*** Text for analysis

Hibernation, cell regeneration, living over 100 years. The idea of eternal youth often resurfaces as the tip of an iceberg, kindling debates and several hopes.
Since man left the caves, they have always wanted to live longer, and death has always scared everyone, the rich and the poor, the good and the evil.
Religion, philosophy and science have all tried to explain the piercing dichotomy we all have inside: between the inevitable transience of our body and our mind’s ability to conceive infinity and eternity.
Plastic surgery, if you think about it, is only the pleasant crutch on which lies the illusion of a never-fading spring. Will eternal life ever be possible? According to some, certainly.
This is the case for the founders of Alcor, an American organization created in 1972 and specializing in cryonics, the preservation of human bodies in liquid nitrogen at -196°C. Their hope is to take them back to life when technology will offer the inversion of the cryogenic process. Over 150 people have already chosen to be hibernated, or have chosen this path for their loved ones.
South-African tycoon Elon Musk
But there’s more. Super tycoon Elon Musk, one of the founders of Paypal and creator of Tesla automaker, has invested on Halcyon Molecular.

******

▶ **List of tasks**:
- A) In the article on eternal youth, translate this sentence into French: "Over 150 people have already chosen to be hibernated, or have chosen this path for their loved ones."
- B) Repeat the part of the article on eternal youth starting at "Plastic surgery, if" and ending at "on Halcyon Molecular.".
The listing after this point can be ignored.

*** The data

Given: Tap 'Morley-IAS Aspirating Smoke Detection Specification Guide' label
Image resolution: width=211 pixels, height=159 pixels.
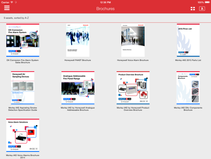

******

▶ **Your responses**:
- A) Plus de 150 personnes ont déjà choisi d'être mises en hibernation, ou ont choisi cette voie pour leurs proches.

- B)
Plastic surgery, if you think about it, is only the pleasant crutch on which lies the illusion of a never-fading spring. Will eternal life ever be possible? According to some, certainly.
This is the case for the founders of Alcor, an American organization created in 1972 and specializing in cryonics, the preservation of human bodies in liquid nitrogen at -196°C. Their hope is to take them back to life when technology will offer the inversion of the cryogenic process. Over 150 people have already chosen to be hibernated, or have chosen this path for their loved ones.
South-African tycoon Elon Musk
But there’s more. Super tycoon Elon Musk, one of the founders of Paypal and creator of Tesla automaker, has invested on Halcyon Molecular.